Zero-Downtime Upgrade Process¶
Step 1: Update Image Tags¶
# Edit MetadataServices resource
kubectl edit metadataservices sample1 -n autoscalingv2
# Update image tags:
spec:
storage:
imageTag: "1.0.500-new" # Updated from 1.0.437-old
schema:
imageTag: "1.0.600-new" # Updated from 1.0.547-old
OR via kubectl patch:
kubectl patch metadataservices sample1 -n autoscalingv2 --type=merge -p '
{
"spec": {
"storage": {"imageTag": "1.0.500-new"},
"schema": {"imageTag": "1.0.600-new"}
}
}'
Step 2: Monitor Upgrade Progress¶
# Watch deployment phase
watch -n 2 "kubectl get metadataservices sample1 -n autoscalingv2 \
-o jsonpath='{.status.deploymentPhase}: {.status.activeStrategy} -> {.status.pendingStrategy}'"
# Phases: Stable -> Deploying -> Switching -> Cleanup -> Stable
Expected Timeline:
| Phase | Duration | Description |
|---|---|---|
| Stable → Deploying | 0s | New strategy deployment initiated |
| Deploying | 2-5 min | New pods starting, passing health checks |
| Deploying (grace) | 2 min | Grace period for stability |
| Switching | 10s | Traffic switched to new version |
| Cleanup | 30s | Old version resources deleted |
| Stable | - | Upgrade complete |
Total: ~5-10 minutes
Step 3: Verify Upgrade¶
# Check active version
kubectl get metadataservices sample1 -n autoscalingv2 \
-o jsonpath='{.status.activeReleaseVersion}'
# Check current image tags
kubectl get metadataservices sample1 -n autoscalingv2 \
-o jsonpath='{.spec.storage.imageTag}: {.spec.schema.imageTag}'
# Check pods are running
kubectl get pods -n autoscalingv2 -l app=sample1
# Check release history
kubectl get metadataservices sample1 -n autoscalingv2 \
-o jsonpath='{.status.releaseHistory}' | jq .
Step 4: Test Application¶
# Test storage service
kubectl run -it --rm debug --image=curlimages/curl --restart=Never -- \
curl -v http://sample1-storage-green:9005
# Test schema service
kubectl run -it --rm debug --image=curlimages/curl --restart=Never -- \
curl -v http://sample1-schema-green:9006
# Check logs for errors
kubectl logs -n autoscalingv2 -l app=sample1 --tail=100 | grep ERROR
Batch Upgrades¶
For upgrading multiple MetadataServices resources:
#!/bin/bash
# batch-upgrade.sh
NEW_STORAGE_TAG="1.0.500-new"
NEW_SCHEMA_TAG="1.0.600-new"
NAMESPACE="autoscalingv2"
# Get all MetadataServices resources
RESOURCES=$(kubectl get metadataservices -n $NAMESPACE -o name)

DATA LINES:
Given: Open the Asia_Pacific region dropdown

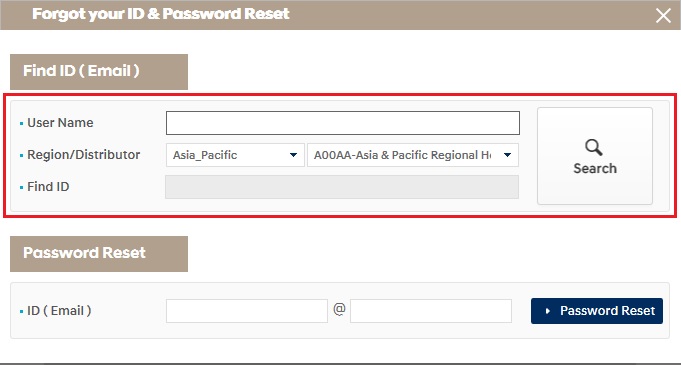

EXERCISE: According to the upgrade guide, how long does the grace period for stability last during the Deploying phase?

SOLUTION FOR THIS EXERCISE: 2 minutes.